20. yüzyılda dünyanın süper gücü olarak öne çıkan ve Sovyetler Birliğinin çöküşünden sonra bu özelliği, yanına rakipsizlik sıfatı katılarak iyice pekişen ABD, genel ve yaygın değerlendirmelerde, daha ziyade uyguladığı politikalarla ölçülüp tartılıyor.
Ve bu politikalar özellikle Bush dönemindeki uygulamaların sonucu olarak dünya genelinde yaygın bir ABD nefretini doğurmuş durumda.
Bu da normal. Zira insan fıtratı zulme, haksızlığa, katliâma, sömürüye itiraz ve isyan eder.
Kur’ân’ın çağımıza dersi ve mesajı niteliğindeki Risale-i Nur’da da Amerika’ya atıflar yapılır. Ama bunların tamamı, külliyatın ana mesajı olan iman ve Kur’ân hizmeti ekseninde, siyasî olaylardan bağımsız bir perspektifle dile getirilir.
Maksat, şeriat-ı fıtriyenin kanunlarına riayet ederek bu güce erişen Amerika’nın dine ve insanlığa hizmet hedefine yönlendirilip teşvikidir.
Bununla ilgili bahislerden kısa bir derleme:
* “Leyle-i Kadir’de ihtar edilen bir mes’ele-i mühimme” bahsinde “Amerika’nın din-i hakkı arayan ehemmiyetli dinî cemiyeti gibi, rû-yi zeminin (yeryüzünün) geniş kıt'aları ve büyük hükümetleri Kur’ân-ı Mu’cizü’l-Beyanı arayacaklar ve hakikatlerini anladıktan sonra bütün ruh-u canlarıyla sarılacaklar” (Sözler, s. 141) tesbiti var.

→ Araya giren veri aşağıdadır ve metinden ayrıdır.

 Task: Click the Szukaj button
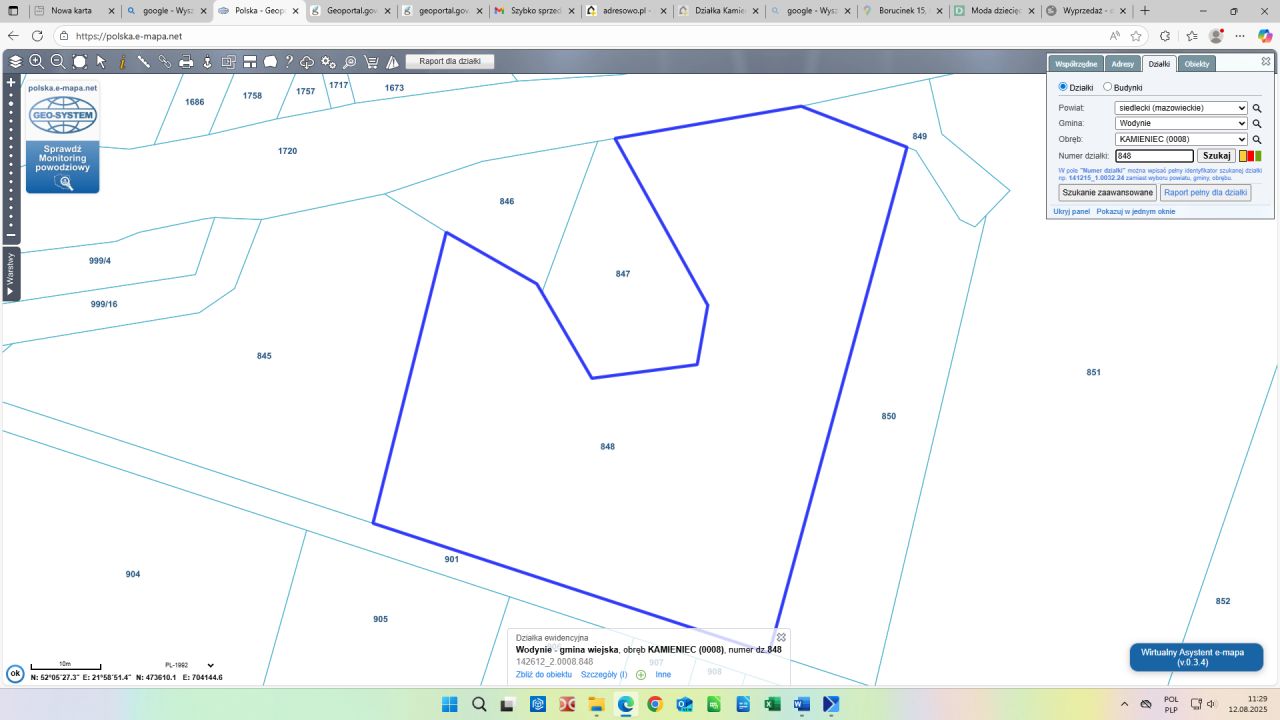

* Üstadın talebesi Hüsrev’in imzasını taşıyan bir mektupta “Mesmuata (duyduğumuza) göre, bugünkü Amerika, aktar-ı âleme (dünyanın her tarafına) tetkikat için gönderdiği dört heyetten birisini, bugünkü beşeriyetin saadetini temin edecek salim bir din taharrîsine (araştırmasına) memur etmiştir” deniliyor ‘Emirdağ L., s. 128)
* “Amerika’nın en yüksek ve meşhur feylesofu olan Mister Carlyle”ın “Başka kitaplar hiçbir cihette Kur’ân’a yetişemez. Hakikî söz odur, onu dinlemeliyiz” beyanı aktarılıyor (a.g.e., s. 461).
* Üstadın talebe ve hizmetkârı Zübeyir Gündüzalp, Ankara Üniversitesinde verdiği konferansta, “Amerika’da, Beyaz Saray’da bütün dünyanın ve kâinatın güneşi olan Kur’ân-ı Hakîm yeşil ipekliler arasında lâyık olduğu yüksek mevkiye konuyormuş” (Gençlik Rehberi, s. 210) diyor.
* “Eskiden Hıristiyan devletleri ittihad-ı İslâma taraftar değildiler. Fakat şimdi komünistlik ve anarşistlik çıktığı için, hem Amerika, hem Avrupa devletleri Kur’ân’a ve ittihad-ı İslâma taraftar olmaya mecburdurlar” (Emirdağ L., s. 577) tesbiti, konunun bir başka önemli boyutunu veriyor.
* Menderes’e yazılan bir mektuptaki “Bütün âlem-i İslâmı arkasında ihtiyat kuvveti yapmak ve uhuvvet-i İslâmiye (İslâm kardeşliği) ile 400 milyon (şimdi 1.5 milyar) kardeşi bulmak ve Amerika gibi din lehinde çalışan muazzam bir devleti kendine hakikî dost yapmak, iman ve İslâmiyetle olabilir” (a.g.e., 816) tavsiyesi, aynı gerçeğin Türk hükümetine bakan cihetine vurgu yapıyor.
* “Amerika buranın en küçük bir havadisini merakla takip ettiği halde, buranın en büyük bir hadisesi olan Risale-i Nur’u elbette arayacaktır” (a.g.e., s. 383), ifadesinde de, aktardığımız diğer hususları tamamlayan önemli bir tesbit mevcut.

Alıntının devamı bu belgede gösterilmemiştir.